Sunday, September 30, 2018

Review: The Stolen Bicycle

The Stolen Bicycle The Stolen Bicycle by Wu Ming-Yi
My rating: 5 of 5 stars

So, this book was longlisted for the Man Booker prize, and there was some controversy since Man Booker first listed the author as Taiwanese, then switched to Chinese (under pressure from Beijing), which made the author protest on his facebook page. Anyway, the book didn't make the shortlist, and I can't help thinking the whole China/Taiwan drama may have had something to do with it.

Regardless, this was an excellent book, although this may be partly because I love Taiwan, and this book is thoroughly Taiwanese. It delves deep into certain aspects of Taiwanese history that I otherwise would know nothing about. In the process you also get a more Japanese perspective of certain events in WW2.

It's certainly not a clean, straightforward narrative, but it branches out into many avenues. I won't say it gets sidetracked, since the narrator is always in pursuit of the same thing (the bicycle), but in doing so a lot of ground is covered.

There's quite a bit of interesting symbolism (holding onto peoples' waists while riding a bicycle behind them, to then being the person in front with someone holding on behind.
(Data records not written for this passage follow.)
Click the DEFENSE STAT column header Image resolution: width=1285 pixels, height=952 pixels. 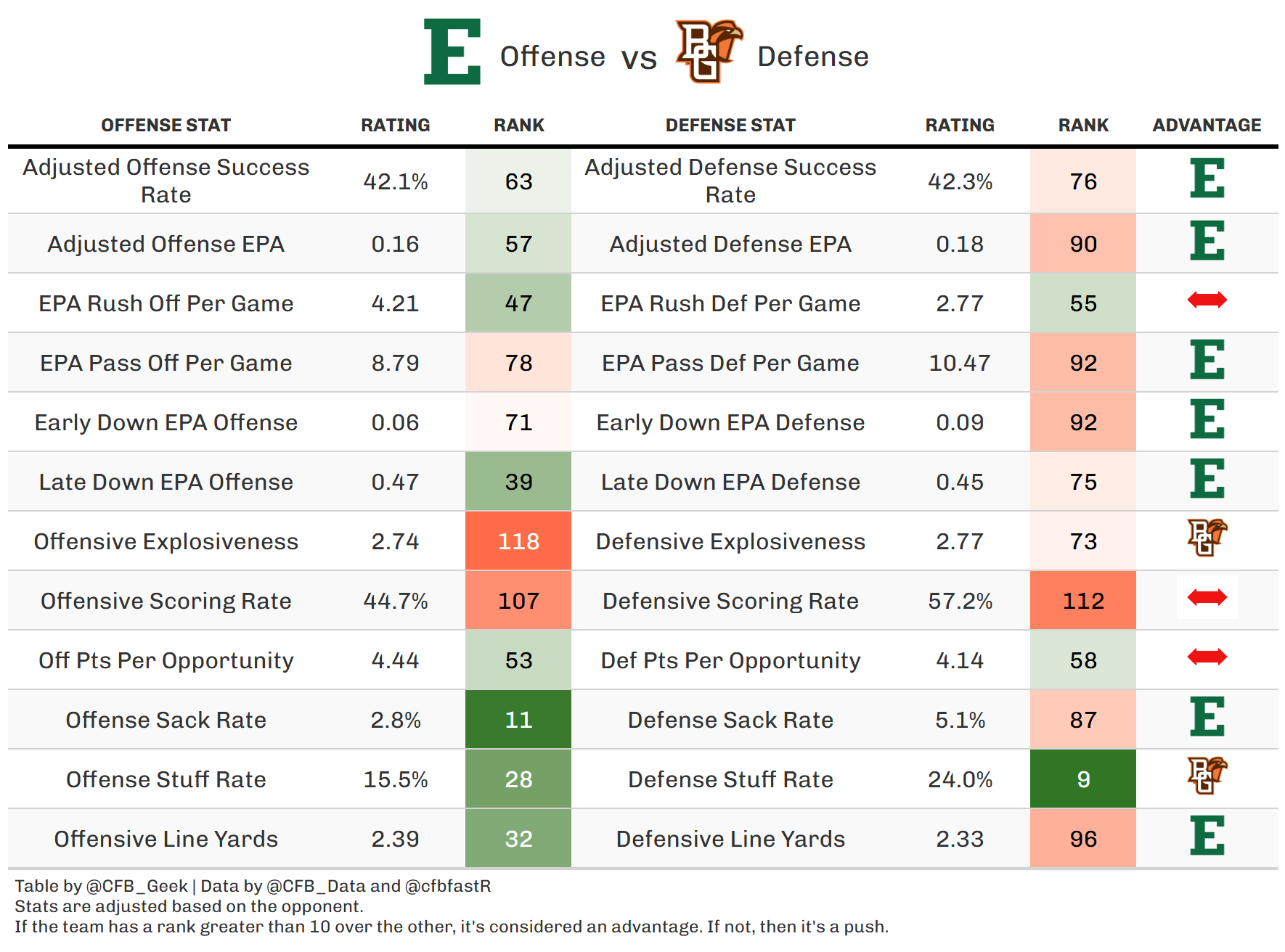pos(730,126)
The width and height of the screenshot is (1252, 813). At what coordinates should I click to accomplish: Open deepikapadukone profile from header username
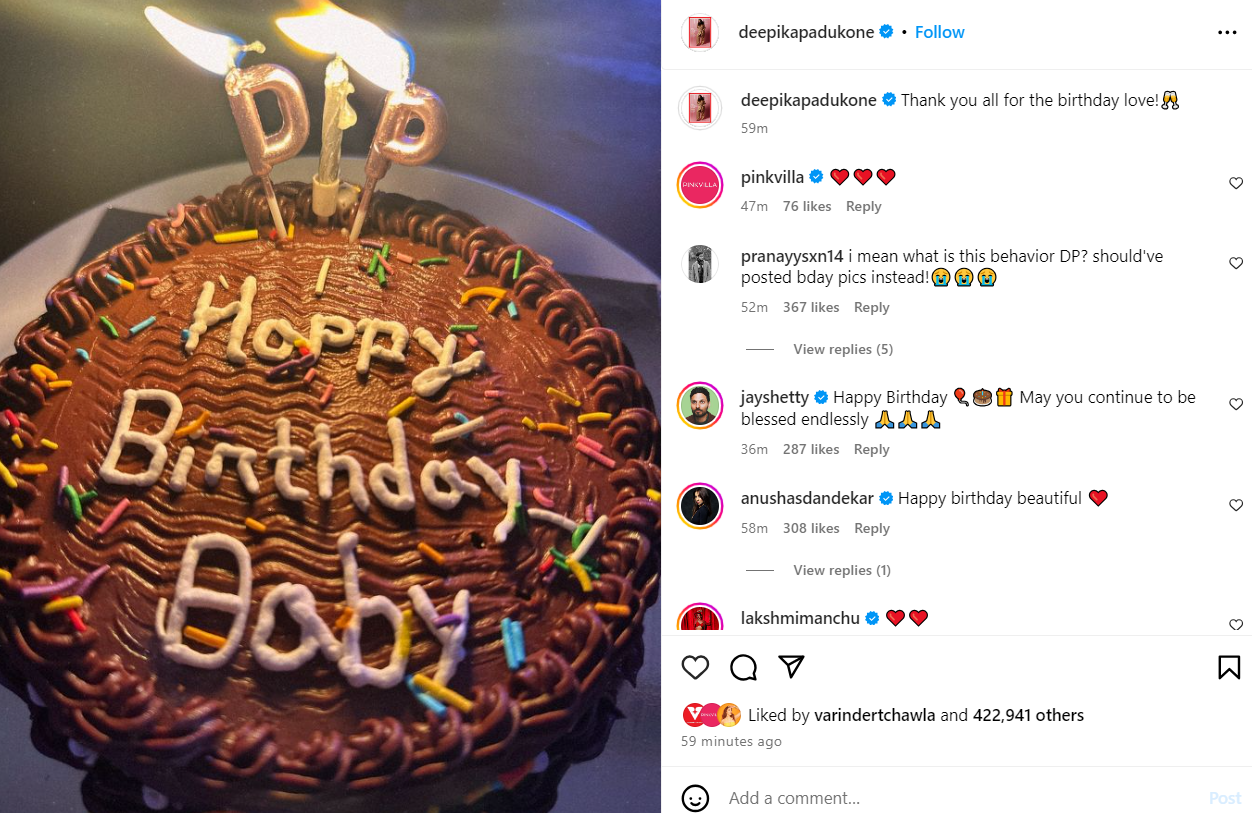pyautogui.click(x=808, y=32)
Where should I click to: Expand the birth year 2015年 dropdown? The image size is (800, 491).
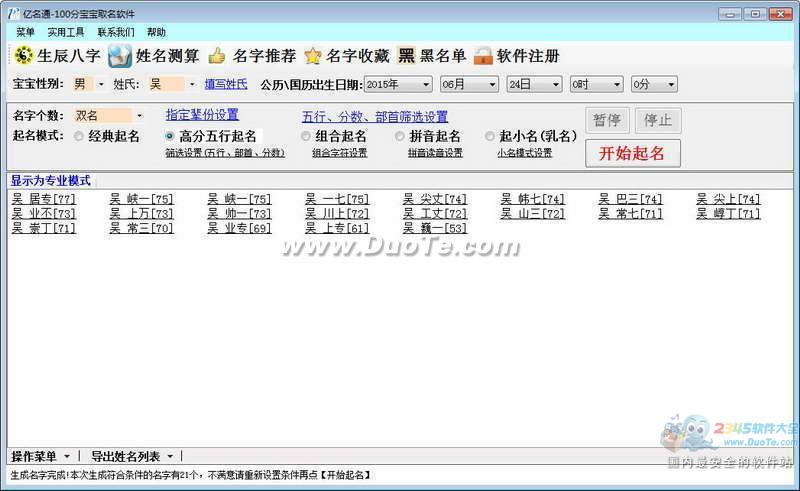(x=398, y=84)
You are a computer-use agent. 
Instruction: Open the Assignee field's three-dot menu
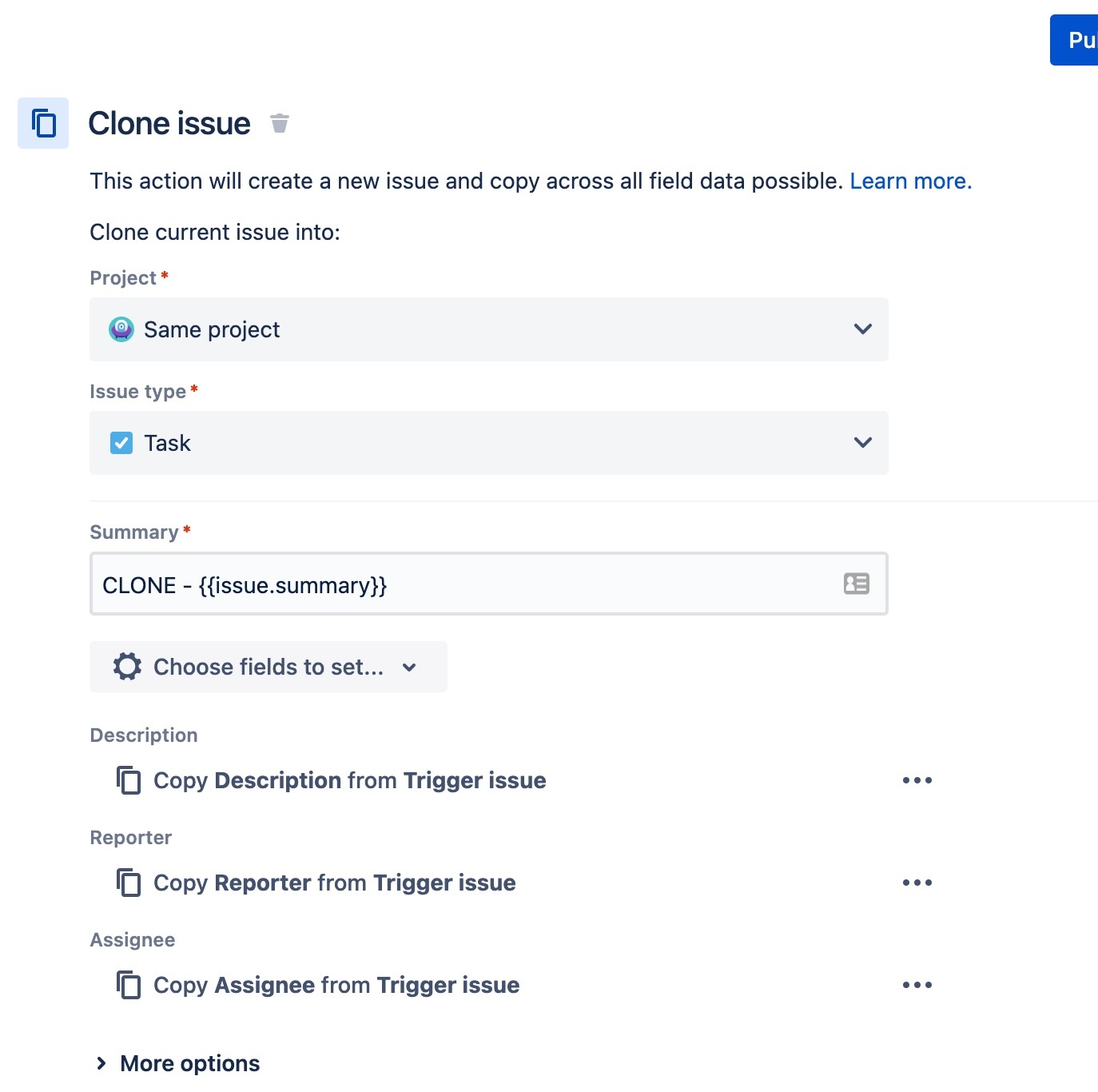917,985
Also the parallels between the inanimate bicycle and the animate elephant, and I'm sure there are plenty more I've missed).

The postscript is beautiful. And thanks to it I found my favorite Jonathan Franzen quote: "Fiction meant taking up whatever the world had abandoned by the road and making something beautiful out of it."

A pet peeve though: The Chinese transliteration was really weird. Most of it was done using Wade-Giles (who does that anymore?), but some seemed haphazard (Ssu-Chuan for Sichuan/Szechuan)? I do wish I could read this in the original Chinese though, since I heard his prose is very poetic. I think some of this comes across in translation, but I'm sure a lot of it is lost.

If you're going to read one work of contemporary Taiwanese fiction, this should probably be it.